Kekemelik; yaşla uyumsuz olarak konuşmanın akıcılığı ve zamanlamasındaki bozukluk
olarak tanımlanır. Etiyolojisi halen tam olarak bilinmemektedir. Yayınlanmış bazı
çalışmalar kekemeliğin bazal gangliyonlarda artmış D2 reseptör seviyesiyle ilişkili
olduğunu göstermiştir. Ayrıca kekemelik olgularında kontrol grubuna göre %50-200
oranında artmış dopaminerjik aktivite saptanmıştır. Kekemelik nadiren psikotropik
ilaçların yan etkisi olarak ortaya çıkmaktadır.
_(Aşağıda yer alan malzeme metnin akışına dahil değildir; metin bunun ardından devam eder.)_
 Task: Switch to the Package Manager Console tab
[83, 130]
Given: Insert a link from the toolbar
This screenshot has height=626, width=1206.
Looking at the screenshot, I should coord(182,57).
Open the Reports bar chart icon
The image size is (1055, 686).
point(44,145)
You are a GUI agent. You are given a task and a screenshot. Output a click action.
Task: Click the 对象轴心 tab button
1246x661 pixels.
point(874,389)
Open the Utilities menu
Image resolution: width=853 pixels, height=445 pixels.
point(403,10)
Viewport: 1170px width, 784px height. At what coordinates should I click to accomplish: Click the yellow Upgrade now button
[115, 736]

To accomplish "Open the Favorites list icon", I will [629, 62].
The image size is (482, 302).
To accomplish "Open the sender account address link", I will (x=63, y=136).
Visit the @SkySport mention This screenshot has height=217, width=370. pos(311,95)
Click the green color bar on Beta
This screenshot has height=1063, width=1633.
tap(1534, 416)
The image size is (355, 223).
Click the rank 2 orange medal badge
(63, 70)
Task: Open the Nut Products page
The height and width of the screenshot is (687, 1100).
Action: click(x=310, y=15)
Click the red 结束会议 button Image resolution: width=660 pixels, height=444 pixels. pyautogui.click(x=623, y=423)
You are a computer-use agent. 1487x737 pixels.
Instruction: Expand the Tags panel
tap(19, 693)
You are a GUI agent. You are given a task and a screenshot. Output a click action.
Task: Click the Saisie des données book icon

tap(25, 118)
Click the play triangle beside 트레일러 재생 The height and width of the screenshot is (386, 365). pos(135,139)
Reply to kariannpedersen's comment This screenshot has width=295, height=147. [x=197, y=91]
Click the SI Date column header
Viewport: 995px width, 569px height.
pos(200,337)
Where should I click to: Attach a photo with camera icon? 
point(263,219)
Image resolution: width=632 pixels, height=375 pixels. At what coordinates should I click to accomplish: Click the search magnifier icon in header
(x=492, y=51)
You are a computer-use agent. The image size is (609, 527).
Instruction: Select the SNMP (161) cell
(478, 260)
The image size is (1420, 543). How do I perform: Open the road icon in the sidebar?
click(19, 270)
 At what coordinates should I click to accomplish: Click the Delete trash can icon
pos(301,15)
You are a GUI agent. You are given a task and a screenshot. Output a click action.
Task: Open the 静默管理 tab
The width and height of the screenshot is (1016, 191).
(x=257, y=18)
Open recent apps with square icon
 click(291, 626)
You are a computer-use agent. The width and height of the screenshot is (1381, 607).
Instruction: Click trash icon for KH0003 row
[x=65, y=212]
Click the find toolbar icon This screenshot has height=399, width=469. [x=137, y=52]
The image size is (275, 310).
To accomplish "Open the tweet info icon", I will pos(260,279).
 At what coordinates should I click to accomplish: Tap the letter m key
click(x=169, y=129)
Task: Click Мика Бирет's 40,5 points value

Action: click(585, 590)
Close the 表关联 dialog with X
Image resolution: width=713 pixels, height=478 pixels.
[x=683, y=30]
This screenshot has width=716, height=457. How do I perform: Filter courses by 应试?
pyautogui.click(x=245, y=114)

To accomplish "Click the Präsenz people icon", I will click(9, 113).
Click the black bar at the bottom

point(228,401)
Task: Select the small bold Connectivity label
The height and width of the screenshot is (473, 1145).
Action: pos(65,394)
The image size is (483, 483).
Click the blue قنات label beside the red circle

Literatürde az sayıda klorpromazin,
klozapin, olanzapin, risperidon ve trifluperazin kullanımına bağlı gelişmiş kekemelik
olguları mevcuttur. Aynı zamanda olanzapinin D2 reseptör antagonizması yaparak
kekemelik semptomlarını düzelttiğini belirten olgular da yayınlanmıştır. Bu olgu
sunumunda olanzapin kullanımına bağlı gelişen bir kekemelik olgusu
sunduk. Bu olgu olanzapinin kekemelik semptomlarının tedavisinde kullanılmasının yanı
sıra, bir yan etki olarak kekemeliğe yol açabildiğini göstermesi açısından önemlidir.